◆ **PROBLEM TO WORK ON**:
Which lines run from the line with "Task: Click the コンポーネント section heading" through the line with "Open Z axis XYZ dropdown" in the entries below? Print them exactly, both ends included, and nothing more.

◆ **RECORDS TO PROCESS**:
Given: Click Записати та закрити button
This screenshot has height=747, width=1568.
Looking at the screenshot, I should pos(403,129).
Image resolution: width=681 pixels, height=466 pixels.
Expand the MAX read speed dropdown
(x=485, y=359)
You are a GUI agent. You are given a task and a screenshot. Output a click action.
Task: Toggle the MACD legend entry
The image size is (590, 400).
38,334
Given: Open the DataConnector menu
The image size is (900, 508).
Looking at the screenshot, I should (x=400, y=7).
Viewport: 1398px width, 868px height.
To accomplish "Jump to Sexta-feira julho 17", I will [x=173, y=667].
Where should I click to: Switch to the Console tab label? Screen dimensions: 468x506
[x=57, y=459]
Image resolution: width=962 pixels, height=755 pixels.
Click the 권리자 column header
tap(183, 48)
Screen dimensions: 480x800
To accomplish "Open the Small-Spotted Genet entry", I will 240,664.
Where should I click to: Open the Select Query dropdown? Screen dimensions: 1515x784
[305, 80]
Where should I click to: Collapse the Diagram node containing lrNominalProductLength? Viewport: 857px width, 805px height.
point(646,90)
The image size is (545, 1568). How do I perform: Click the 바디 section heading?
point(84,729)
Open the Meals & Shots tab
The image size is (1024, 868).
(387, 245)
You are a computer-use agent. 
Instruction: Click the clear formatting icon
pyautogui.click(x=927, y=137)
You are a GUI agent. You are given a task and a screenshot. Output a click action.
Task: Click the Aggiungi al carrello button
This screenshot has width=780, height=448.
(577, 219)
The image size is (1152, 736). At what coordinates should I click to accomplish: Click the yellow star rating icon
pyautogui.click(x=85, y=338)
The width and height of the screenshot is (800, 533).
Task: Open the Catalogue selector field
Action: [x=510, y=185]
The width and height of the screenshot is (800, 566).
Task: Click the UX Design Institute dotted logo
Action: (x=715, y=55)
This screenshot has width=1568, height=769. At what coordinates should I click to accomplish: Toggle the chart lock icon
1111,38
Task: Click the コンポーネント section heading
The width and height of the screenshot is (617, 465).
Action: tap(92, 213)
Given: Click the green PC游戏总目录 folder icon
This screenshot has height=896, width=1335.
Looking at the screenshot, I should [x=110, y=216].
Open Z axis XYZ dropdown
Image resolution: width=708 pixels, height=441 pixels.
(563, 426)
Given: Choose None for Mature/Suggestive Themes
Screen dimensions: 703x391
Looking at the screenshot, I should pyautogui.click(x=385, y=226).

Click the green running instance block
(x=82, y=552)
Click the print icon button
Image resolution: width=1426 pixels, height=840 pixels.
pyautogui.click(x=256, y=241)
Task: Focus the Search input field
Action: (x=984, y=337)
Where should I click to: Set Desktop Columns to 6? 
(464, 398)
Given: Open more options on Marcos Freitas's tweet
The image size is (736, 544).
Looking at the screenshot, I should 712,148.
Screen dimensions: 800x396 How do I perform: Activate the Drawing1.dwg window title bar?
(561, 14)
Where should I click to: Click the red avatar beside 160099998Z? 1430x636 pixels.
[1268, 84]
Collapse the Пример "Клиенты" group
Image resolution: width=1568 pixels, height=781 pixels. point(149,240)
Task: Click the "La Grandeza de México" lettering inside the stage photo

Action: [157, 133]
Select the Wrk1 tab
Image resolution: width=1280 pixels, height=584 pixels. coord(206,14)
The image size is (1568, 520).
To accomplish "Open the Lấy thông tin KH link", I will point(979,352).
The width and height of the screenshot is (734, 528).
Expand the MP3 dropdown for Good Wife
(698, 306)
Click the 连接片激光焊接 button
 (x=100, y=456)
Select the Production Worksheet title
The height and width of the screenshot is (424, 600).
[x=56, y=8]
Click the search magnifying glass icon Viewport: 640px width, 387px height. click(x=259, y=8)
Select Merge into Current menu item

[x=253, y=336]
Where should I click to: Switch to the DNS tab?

◆ **SOLUTION TO THE PROBLEM**:
Task: Click the コンポーネント section heading
The width and height of the screenshot is (617, 465).
Action: tap(92, 213)
Given: Click the green PC游戏总目录 folder icon
This screenshot has height=896, width=1335.
Looking at the screenshot, I should [x=110, y=216].
Open Z axis XYZ dropdown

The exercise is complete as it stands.